[Stored data]

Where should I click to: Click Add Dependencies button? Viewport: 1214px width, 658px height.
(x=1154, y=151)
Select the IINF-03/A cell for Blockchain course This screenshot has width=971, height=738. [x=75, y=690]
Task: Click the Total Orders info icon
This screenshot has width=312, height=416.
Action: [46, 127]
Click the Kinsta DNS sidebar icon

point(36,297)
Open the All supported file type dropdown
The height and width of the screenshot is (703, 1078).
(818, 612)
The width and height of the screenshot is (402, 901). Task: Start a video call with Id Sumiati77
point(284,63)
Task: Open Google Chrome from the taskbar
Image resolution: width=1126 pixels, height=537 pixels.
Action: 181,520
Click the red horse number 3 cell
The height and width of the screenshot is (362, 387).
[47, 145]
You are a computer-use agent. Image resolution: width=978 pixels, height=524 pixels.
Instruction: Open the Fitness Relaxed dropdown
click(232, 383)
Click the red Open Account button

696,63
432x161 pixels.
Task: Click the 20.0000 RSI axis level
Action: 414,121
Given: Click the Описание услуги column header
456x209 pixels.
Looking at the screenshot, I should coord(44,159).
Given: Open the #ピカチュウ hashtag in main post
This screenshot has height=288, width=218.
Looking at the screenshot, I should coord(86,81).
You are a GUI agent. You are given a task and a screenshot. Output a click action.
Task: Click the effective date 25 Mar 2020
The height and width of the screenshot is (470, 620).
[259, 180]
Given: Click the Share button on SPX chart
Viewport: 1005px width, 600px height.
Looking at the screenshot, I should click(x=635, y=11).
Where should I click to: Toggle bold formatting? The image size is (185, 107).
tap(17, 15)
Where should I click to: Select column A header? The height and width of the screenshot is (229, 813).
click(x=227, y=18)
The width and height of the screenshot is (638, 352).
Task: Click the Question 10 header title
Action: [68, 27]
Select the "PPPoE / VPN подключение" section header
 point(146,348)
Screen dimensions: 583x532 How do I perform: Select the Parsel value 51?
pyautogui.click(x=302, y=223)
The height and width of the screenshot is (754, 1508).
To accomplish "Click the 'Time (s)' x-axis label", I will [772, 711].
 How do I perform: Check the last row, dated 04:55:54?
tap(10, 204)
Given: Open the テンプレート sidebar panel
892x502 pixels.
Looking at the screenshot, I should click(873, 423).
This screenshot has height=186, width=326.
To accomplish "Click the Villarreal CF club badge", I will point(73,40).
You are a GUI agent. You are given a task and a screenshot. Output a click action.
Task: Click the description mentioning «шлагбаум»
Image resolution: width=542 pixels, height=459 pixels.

> Problem statement: Looking at the records above, which lines contain "will"? Copy those lines.

> Solution for this task:
To accomplish "Click the 'Time (s)' x-axis label", I will [772, 711].
To accomplish "Click the Villarreal CF club badge", I will point(73,40).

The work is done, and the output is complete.